King Charles III Asks To Simply Go By “Charli3” After Starting “Herb” Treatments For Cancer.
On February 5th, King Charles III was diagnosed with an unrevealed type of cancer during a procedure to treat his grossly oversized prostate. In typical white-person fashion, the King has announced a desire to treat his illness not through traditional means but rather unclarified “herb treatments.” The results were reportedly immediate and astonishing, with Buckingham Palace communications announcing later that afternoon the intentions for all further mentions of the royal to refer to him exclusively as “Charli3.”
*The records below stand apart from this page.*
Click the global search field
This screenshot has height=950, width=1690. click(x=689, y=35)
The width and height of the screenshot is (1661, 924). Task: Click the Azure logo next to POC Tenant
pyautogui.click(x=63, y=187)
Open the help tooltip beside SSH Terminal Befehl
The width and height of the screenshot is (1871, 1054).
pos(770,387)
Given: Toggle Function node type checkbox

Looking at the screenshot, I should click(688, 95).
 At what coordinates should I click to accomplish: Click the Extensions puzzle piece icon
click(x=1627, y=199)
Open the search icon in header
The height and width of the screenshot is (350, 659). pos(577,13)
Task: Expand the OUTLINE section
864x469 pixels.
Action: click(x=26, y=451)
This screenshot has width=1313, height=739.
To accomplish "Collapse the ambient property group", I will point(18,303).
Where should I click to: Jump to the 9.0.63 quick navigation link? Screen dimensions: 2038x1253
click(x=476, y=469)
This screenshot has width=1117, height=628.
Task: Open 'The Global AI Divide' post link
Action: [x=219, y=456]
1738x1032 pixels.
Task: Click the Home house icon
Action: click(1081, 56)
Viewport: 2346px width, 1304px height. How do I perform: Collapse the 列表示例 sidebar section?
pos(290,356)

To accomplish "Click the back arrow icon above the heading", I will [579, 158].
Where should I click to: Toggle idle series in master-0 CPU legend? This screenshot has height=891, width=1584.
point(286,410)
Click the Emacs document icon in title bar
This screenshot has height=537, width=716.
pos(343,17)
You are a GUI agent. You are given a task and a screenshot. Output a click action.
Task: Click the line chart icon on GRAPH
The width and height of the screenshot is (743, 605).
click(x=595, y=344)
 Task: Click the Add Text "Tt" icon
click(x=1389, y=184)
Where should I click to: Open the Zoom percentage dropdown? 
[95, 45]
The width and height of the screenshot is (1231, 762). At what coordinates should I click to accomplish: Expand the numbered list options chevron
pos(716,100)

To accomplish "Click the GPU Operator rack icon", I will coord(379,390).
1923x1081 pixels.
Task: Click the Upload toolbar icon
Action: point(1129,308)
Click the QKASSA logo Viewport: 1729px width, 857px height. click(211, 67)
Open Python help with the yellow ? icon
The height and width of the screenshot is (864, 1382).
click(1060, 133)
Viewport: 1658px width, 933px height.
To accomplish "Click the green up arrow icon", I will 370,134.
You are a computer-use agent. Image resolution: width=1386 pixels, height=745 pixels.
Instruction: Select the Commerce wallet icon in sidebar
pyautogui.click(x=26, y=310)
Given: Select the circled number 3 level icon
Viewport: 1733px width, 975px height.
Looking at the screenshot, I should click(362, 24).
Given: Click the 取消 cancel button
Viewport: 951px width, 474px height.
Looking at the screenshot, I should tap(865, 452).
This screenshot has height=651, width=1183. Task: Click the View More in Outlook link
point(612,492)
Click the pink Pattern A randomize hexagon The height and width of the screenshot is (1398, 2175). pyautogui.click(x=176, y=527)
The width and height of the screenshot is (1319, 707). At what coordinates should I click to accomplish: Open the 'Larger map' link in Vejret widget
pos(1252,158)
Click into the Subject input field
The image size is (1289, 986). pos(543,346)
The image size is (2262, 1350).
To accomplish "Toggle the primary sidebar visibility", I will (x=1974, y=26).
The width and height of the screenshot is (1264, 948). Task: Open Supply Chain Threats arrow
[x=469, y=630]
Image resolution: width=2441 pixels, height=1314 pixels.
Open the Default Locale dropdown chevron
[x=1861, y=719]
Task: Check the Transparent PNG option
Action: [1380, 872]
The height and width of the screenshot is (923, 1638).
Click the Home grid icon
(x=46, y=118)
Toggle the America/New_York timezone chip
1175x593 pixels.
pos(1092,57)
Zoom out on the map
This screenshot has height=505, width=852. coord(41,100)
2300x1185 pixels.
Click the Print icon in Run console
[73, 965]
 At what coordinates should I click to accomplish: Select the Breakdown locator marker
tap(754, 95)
Reports from inside Buckingham Palace reveal other contenders included “His Royal HIGHness,” “Char-Char Binks,” and “Kush Charles.” Sources close to the royal family also confirmed that “the change in Charli3’s behavior was noticeable as soon as treatment began, he ordered three pallets of pretzels, brushed off his impression of Sandra Bullock’s character in ‘The Blind Side,’ and declared April 20th a bank holiday.”
Prince William put out a cryptic statement in support of his father’s unique treatment decision, saying, “the natural route was actually my idea, as I worried traditional methods of treatment might have led to him surviving. JK. Unless…”
The rest of Charli3’s public engagements in the month of February were also postponed or canceled, with curious reasons being provided: the releases of Sony’s Madame Web and Paramount’s Bob Marley: One Love.